** Begin Text excerpt **

From Amsterdam we are lucky to have American/Holland based Geoffrey Lillemon, deriving several truly aesthetically unique prints out of his well received Virtual Reality exhibitions, and known across the globe for designing the on-stage visuals and videos for one of the world’s most famous performers.
Vancouver, Canada sends us the work of three of Canada’s brighter lights: conceptual artist Babak Golkar, who has developed a form-based dialectical investigation into human conditions of contemporary time. We will also release a special edition Shunga-styled print by Howie Tsui, who is scheduled to have a solo show at the Vancouver Art Gallery in early 2017. We also have a brand new collage based print by Elizabeth Zvonar, winner of the 2015 VIVA award, one of Canada’s most respected art prizes.
We also show 3 new pieces commissioned especially for this event, by the savvy Belgian social media artists Leroy Brothers, derived through world-wide audience participation from their website “Witness Your World”.

** End Text excerpt **

§ The tasks:
[1] Copy the text on the exhibiting artists word for word, starting with "From Amsterdam we" and going on through "most famous performers.".
[2] Answer these questions from the text on the exhibiting artists:
(a) Which award did Elizabeth Zvonar win, and in what year?
(b) At which gallery is Howie Tsui scheduled to have a solo show?
(c) What is the name of the Leroy Brothers' website?
[3] Extend the text on the exhibiting artists, picking up after its final sentence.
The data comes from a separate source that has no connection to the text on the exhibiting artists.

** Begin Dataset excerpt **

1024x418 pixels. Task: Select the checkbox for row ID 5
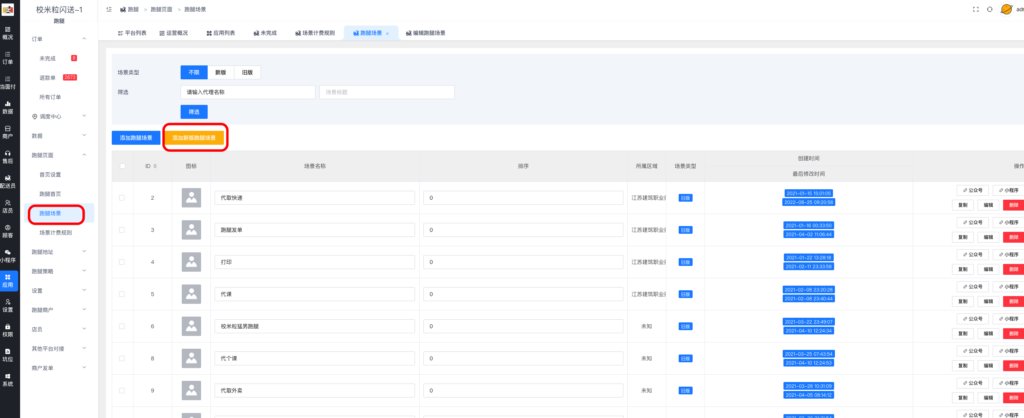coord(122,294)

** End Dataset excerpt **

§ Answer set:
[1]
From Amsterdam we are lucky to have American/Holland based Geoffrey Lillemon, deriving several truly aesthetically unique prints out of his well received Virtual Reality exhibitions, and known across the globe for designing the on-stage visuals and videos for one of the world’s most famous performers.

[2]
(a) The VIVA award, in 2015.
(b) The Vancouver Art Gallery.
(c) "Witness Your World".

[3]
Rounding out the show are two favorites, one older and one new, Zimbabwe born Marc Standing, who is producing his first inkjet edition print series for the show, and whose vibrant, thoughtful paintings deal intelligently with memory and individual identity, anthropology, and colonialism.
Lastly, and for the first time, we will show Toronto-based Chinese born photographer Fu Meng, a former award winning news media photographer who now utilizes his own exciting new technological process to produce captivating art works of public space and the daily movement of the population.